The next few days weren’t any better. In fact, they got worse. I couldn’t sleep more than a few hours a night. Ra’om’s images started haunting me during the days, too. I’d find myself staring off, divided between what I was doing and seeing the worst things I could possibly imagine. I imagined them over and over.
I kept us all on a strict training routine, though. Sunup to sundown we worked with the weapons and even drilled with armor, but we made meager progress. Bastian and Jode’s marksmanship with the scales and the bow held at a constant level—the suck level of marksmanship. Every day, I ran them through the basic principles of good shooting. I set up new targets and had them try different firing positions, but nothing helped.
Jode overthought everything. He was too much in his head. I’d tell him to shoot and he’d go into the history of longbowmen. He’d detail the Battle of Agincourt and how his weapon would fit in with our overall strategy. I knew the rambling was his way of stalling.

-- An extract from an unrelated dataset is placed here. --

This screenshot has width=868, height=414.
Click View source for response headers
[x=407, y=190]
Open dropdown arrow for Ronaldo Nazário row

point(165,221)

When he did shoot, he was okay. Really, not bad. But he’d take a shot that was off by a few feet and that was unacceptable to him. He’d want to quit. He expected perfection, which I appreciated. But he had no patience for the failures that needed to happen along the way.
Jode kept pressing me to start our training with the horses. Bastian, too. But I kept shutting them down.
I knew we should be training with the horses. We were horsemen. But our weapons were higher priority—so I thought—and my horse? Didn’t want to go there.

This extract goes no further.